◆ ENTRIES SHOWN:
▽
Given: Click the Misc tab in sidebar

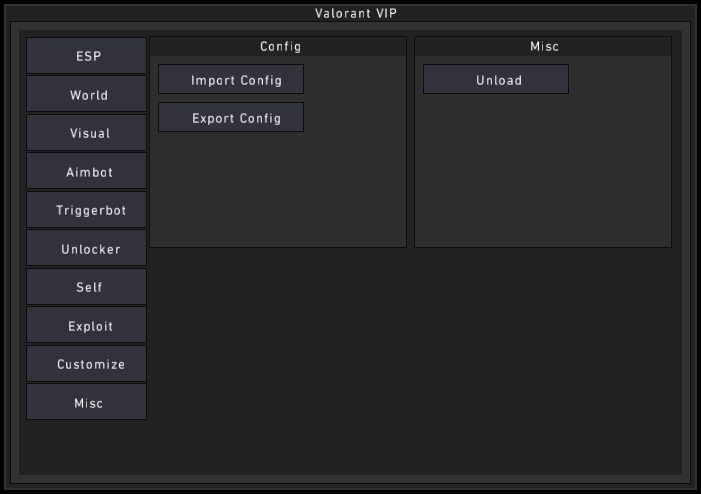Looking at the screenshot, I should 87,403.
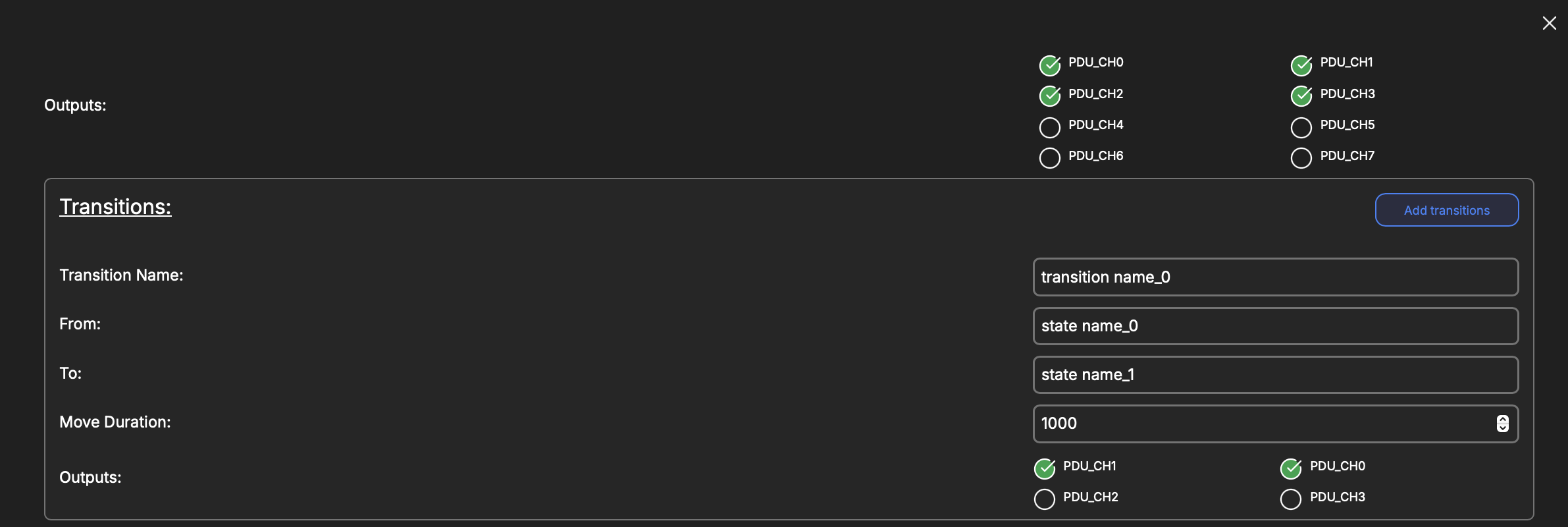Uncheck PDU_CH2 in state outputs
This screenshot has width=1568, height=527.
point(1050,96)
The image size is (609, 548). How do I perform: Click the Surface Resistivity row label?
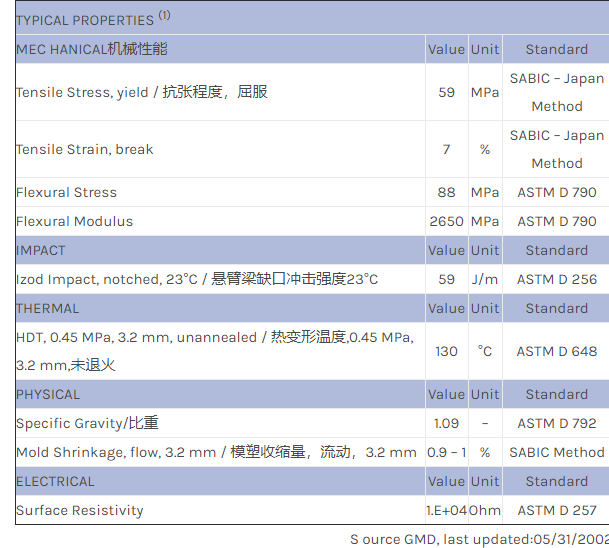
△
◆ EXERCISE PROMPT: Extract all the data above exactly, excluding every picture.

◆ WRITTEN ANSWER:
Given: Click the Misc tab in sidebar

Looking at the screenshot, I should 87,403.
Uncheck PDU_CH2 in state outputs
This screenshot has width=1568, height=527.
point(1050,96)
The image size is (609, 548). How do I perform: Click the Surface Resistivity row label?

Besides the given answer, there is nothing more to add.